Lapar

280 25 0
                                    

By Ibnu Sina

........................................

     Mendung menggelayut, membuat bulan dan bintang enggan muncul. Tapi kegembiraanku tetap membuncah saat angin malam ini bertiup lembut menggelitik.

Oh iya, kau kenal Tio?
     Dia tampan dan jago mengoperasikan komputer. Bulan ini usianya tepat 25 tahun. Kulitnya coklat sawo matang. Tingginya 180 cm. Karena hidup sendiri dia suka makan mie instan di tanggal tua. Kadang dia juga menambahkan obat maag di minuman favoritnya. Uniknya, tubuhnya sangat tambun. FYI, dia belum punya pacar a.k.a jomblo.

Gimana?
Tidak kenal?
Baiklah...

     Karena alasan tertentu, pekerjaan Tio hari ini sepertinya selesai lebih cepat. Suara gemerincing anak kunci terdengar begitu nyaring saat Tio memasukkannya ke dalam ransel.
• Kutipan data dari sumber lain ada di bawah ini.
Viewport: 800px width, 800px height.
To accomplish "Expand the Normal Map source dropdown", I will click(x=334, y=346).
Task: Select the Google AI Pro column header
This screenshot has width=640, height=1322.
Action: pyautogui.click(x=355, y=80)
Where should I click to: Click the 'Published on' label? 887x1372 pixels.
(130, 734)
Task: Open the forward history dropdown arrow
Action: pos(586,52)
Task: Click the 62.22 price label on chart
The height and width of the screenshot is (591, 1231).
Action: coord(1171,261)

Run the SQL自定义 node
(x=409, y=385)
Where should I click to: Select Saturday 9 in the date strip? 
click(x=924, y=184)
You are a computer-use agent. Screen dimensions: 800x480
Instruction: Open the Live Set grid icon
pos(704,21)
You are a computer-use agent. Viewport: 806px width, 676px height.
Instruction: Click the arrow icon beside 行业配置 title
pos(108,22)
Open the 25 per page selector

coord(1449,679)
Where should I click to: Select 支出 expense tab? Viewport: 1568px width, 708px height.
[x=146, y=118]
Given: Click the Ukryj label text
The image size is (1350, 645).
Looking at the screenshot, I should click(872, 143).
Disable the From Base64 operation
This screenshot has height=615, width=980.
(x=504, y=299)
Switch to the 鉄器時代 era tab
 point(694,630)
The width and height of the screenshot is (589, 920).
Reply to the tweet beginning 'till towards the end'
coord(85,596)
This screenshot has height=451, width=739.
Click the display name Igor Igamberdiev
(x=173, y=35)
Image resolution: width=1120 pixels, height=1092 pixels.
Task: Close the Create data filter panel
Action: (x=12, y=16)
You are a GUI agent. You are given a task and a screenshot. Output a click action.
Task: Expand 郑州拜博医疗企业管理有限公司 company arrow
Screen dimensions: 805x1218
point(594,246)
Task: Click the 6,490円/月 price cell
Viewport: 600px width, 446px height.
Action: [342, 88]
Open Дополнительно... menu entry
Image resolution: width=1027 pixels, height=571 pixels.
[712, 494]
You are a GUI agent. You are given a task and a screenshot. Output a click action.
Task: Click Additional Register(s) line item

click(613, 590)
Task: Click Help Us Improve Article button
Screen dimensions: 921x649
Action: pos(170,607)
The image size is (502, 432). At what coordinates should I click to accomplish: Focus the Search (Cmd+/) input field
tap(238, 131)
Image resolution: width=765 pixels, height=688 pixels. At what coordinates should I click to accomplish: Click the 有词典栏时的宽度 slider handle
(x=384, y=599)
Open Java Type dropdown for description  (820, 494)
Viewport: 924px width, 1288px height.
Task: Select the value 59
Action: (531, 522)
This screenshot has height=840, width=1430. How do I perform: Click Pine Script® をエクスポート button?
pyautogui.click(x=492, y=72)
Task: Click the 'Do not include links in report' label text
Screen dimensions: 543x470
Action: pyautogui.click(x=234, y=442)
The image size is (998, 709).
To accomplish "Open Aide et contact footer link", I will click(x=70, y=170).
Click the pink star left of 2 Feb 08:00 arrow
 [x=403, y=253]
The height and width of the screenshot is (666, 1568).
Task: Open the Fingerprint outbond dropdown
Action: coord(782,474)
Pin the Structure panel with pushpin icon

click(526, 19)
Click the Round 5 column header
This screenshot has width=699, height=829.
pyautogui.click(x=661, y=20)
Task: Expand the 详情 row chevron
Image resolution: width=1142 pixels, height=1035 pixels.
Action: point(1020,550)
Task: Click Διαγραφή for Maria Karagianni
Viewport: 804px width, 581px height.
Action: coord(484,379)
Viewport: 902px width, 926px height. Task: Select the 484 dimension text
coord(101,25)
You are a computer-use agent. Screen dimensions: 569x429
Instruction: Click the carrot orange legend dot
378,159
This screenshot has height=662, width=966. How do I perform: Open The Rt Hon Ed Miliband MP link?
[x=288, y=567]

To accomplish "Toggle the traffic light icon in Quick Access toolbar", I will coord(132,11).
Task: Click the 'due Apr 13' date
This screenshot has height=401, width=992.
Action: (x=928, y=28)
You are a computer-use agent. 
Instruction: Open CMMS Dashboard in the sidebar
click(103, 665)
Usai mengunci pintu depan dan samping, Tio kembali meyakinkan dirinya dengan menarik - narik gembok besar tersebut.

     Setelah merasa mantap, dia berjalan melewati halaman meninggalkan warnet untuk pulang ke rumah. Ehm, ralat. Bukan rumah tapi kost.

     Tio menyusuri jalanan beraspal rata dengan langkah yang lemah. Jalanan ini adalah akses utama menuju kota sebelah meski tanpa marka. Jalanan ini lurus memanjang membelah area persawahan yang luas. Di kanan kiri jalan dihiasi tiang listrik yang ditempeli lampu remang - remang, berderet hingga ujung. Lebar jalan ini sekitar lima meter. Dan...

Tunggu.
Bukan itu intinya.

     Intinya, meski bukan jalan raya, Tio yakin jika malam ini terasa sepi. Terlalu sepi malah. Tak ada satupun kendaraan yang melintas. Tak seorangpun yang berpas - pasan dengannya. Bahkan, jangkrik dan hewan malam lainnya seperti mogok bersuara.

     Dia terus berjalan sambil sesekali menoleh ke belakang. Tio sangat penasaran. Jam menunjukkan pukul 9 lewat seperempat. Dahi Tio mengernyit seakan tidak percaya sambil kembali mengantongi ponselnya di tas. Ini aneh sekali, begitu pikirnya.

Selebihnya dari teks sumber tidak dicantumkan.